Of course, ideas that begin outside the industrial/business setting must eventually join that arena if they are going to be classified as innovations. As I have noted before, the formula definition of innovation is: innovation = new x valuable x realized. If any of those parts is missing (i.e., if any of those traits = 0) then you can rest assured whatever you’re discussing is not an innovation. I suspect that a lot of garage tinkering results in ideas that may be new and valuable, but are never realized. Maddock and Vitón offer some advice about how companies can bring outsiders in (hopefully along with a little luck) to make them more creative. They write:

“Think of intentionally infusing a bit of beginner’s luck into your program. Here are a few ways you can do it:

“• Stop hiring leaders from your industry. Ask recruiters to look for a specific problem-solving ability instead of industry experience. Find leaders who have created the results you want in a unique way. For example, if you are faced with disintermediation issues—and all service companies are—look for experts who have tackled disintermediation. It’s likely better that they know nothing about sump pumps or whatever your business is, because it will enable them to solve your problem and challenge your paradigms. Beginner’s luck.

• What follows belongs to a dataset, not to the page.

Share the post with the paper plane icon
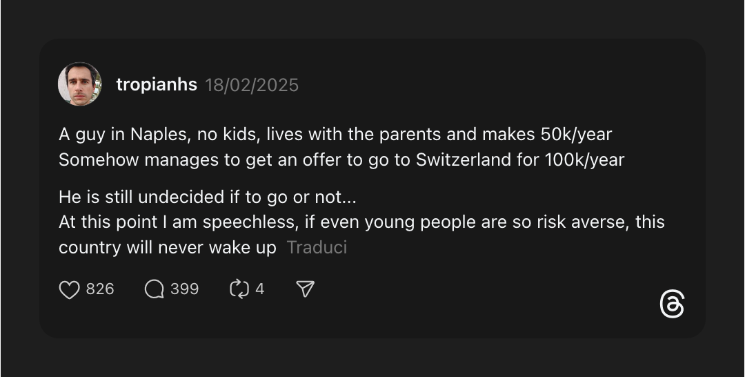pyautogui.click(x=305, y=289)
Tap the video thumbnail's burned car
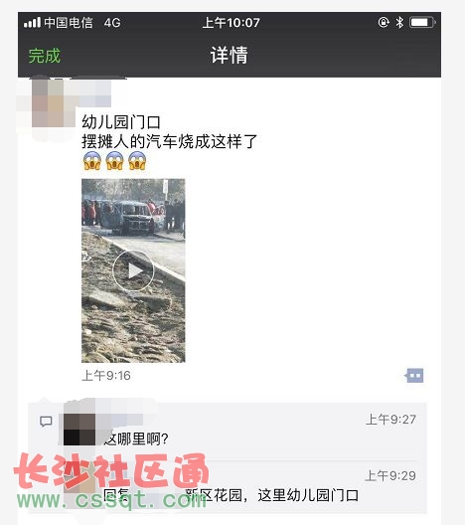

“• Infuse outside experts with the details of your challenge. Every aspect of the innovation process can be enhanced by reviewing it through the eyes of pros from outside your industry (‘beginners’). They will see things you don’t see, get you excited about ideas you may pass over, and keep you from making the mistakes they’ve made trying to solve a similar challenge.

“• ‘Parallel engineer.’ We like to encourage this politically correct form of stealing. Send your peeps to conferences, educational events, retail establishments, other businesses, etc., that have nothing to do with your business. Have them talk to the experts there about your problems. Ask those experts to solve it, and tell them the craziest idea wins the prize. In effect, you are liberating them to look at your challenge through the ideas of a beginner.

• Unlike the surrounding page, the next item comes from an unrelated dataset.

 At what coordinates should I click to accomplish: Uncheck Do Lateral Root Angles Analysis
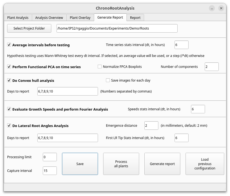(9, 126)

“• Ask the newbies. Your newest hires and the youngest people in your firm carry with them what resembles a look of confusion. Frequently, it is actually the fleeting glow of a new idea desperately trying to be born. Ask them what they see. Ask them how they would solve the problems. Desperately try not to cut them off or offer your ‘expert’ opinion. They just may give you an idea that will make you a hero.

“Using these techniques will result in competitors viewing you as a little bit crazy and a-lot-a-bit lucky.”

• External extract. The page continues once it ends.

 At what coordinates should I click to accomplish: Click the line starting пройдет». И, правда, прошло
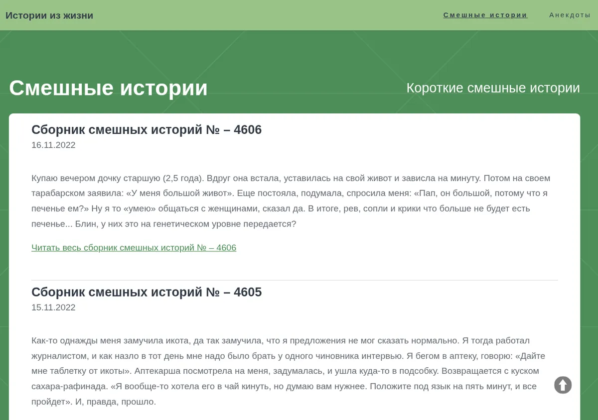pos(94,402)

The bottom line for most of the experts cited above is that a “not invented here attitude” could, at worst, prove fatal to a business. On the other hand, being open-minded about where ideas and insights come from could prove valuable (even business saving). Savvy business executives should actively look for people with new perspectives that can help them see their industry and future in a new way. My only caveat is to remember that not all ideas have equal value. A good executive knows how to weigh ideas and when it makes sense to take a risk supporting of potentially high payoff idea.